ABOUT THIS EXERCISE
Look through the entries below and show every line containing the word "width".

(Saved entries)
------------------------
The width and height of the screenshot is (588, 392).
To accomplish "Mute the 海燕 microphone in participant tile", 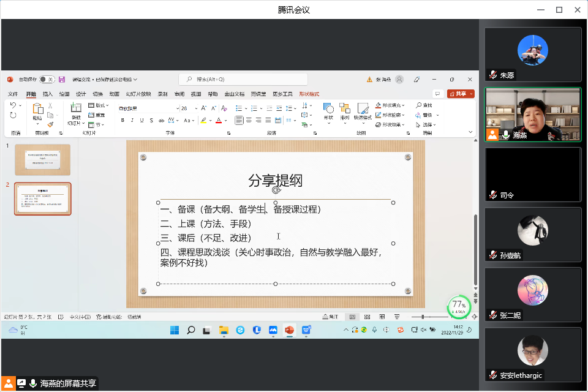I will (x=506, y=134).
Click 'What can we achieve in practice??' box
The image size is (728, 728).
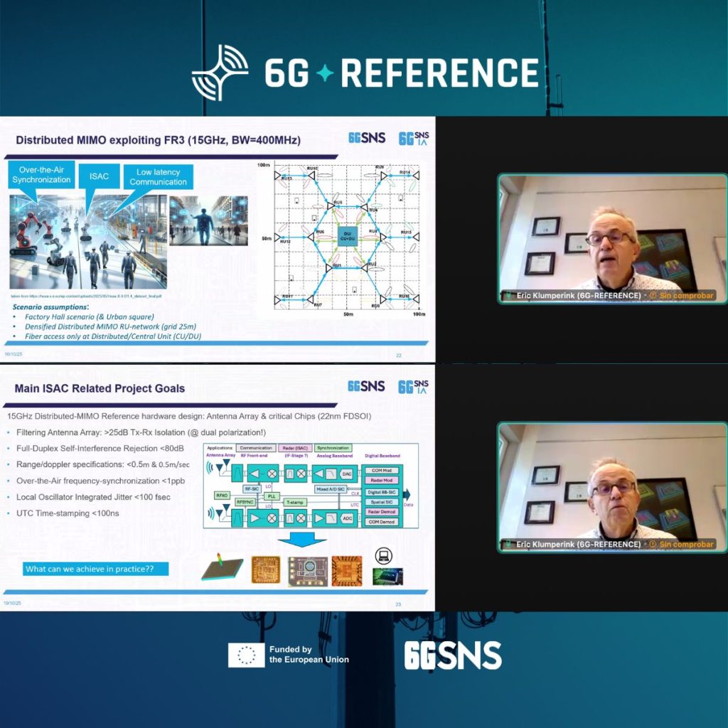pos(95,569)
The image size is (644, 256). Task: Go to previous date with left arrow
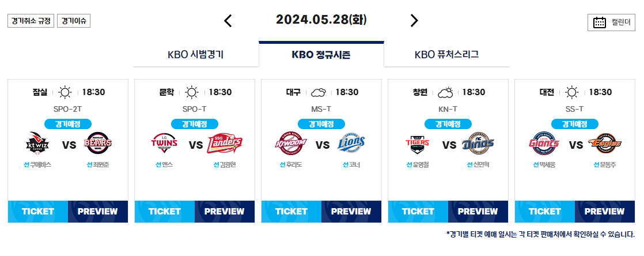pyautogui.click(x=228, y=21)
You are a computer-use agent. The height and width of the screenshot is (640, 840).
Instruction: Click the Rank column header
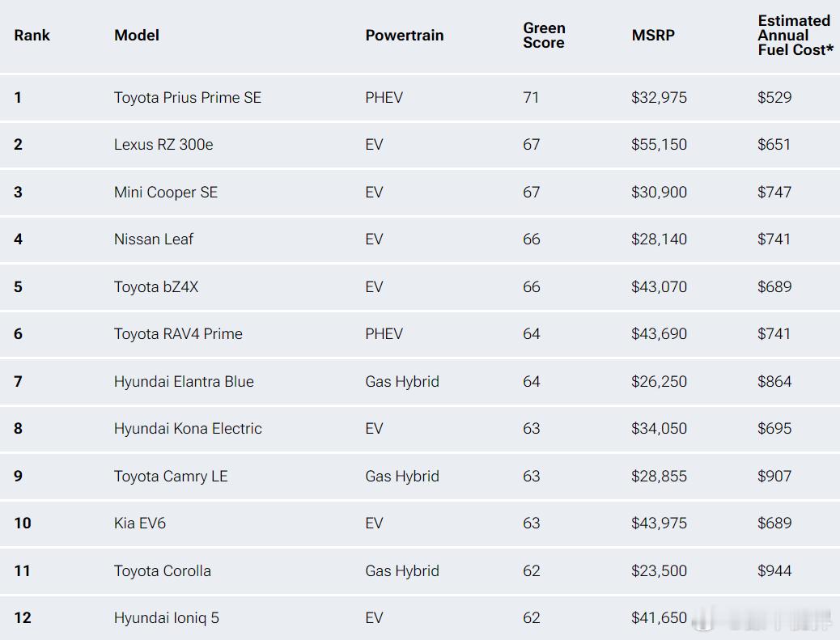pos(32,36)
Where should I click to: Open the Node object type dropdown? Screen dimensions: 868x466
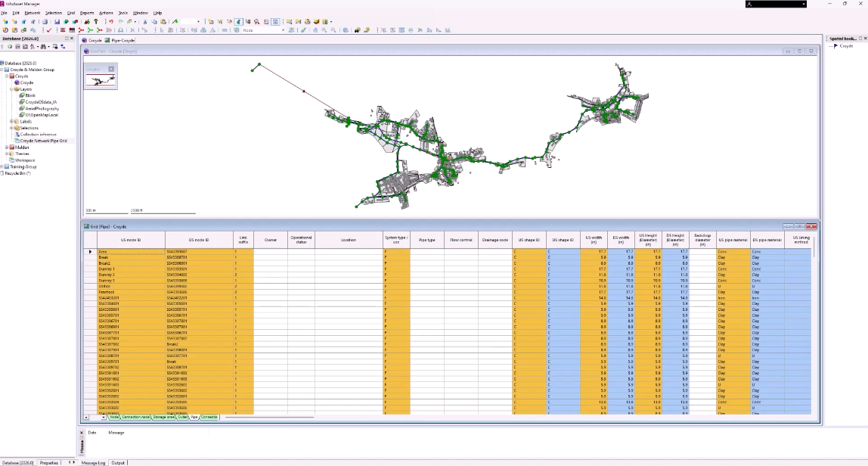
------------------------
RESULT OF THIS TASK
The width and height of the screenshot is (588, 392).
You are a computer-use agent. The height and width of the screenshot is (640, 840).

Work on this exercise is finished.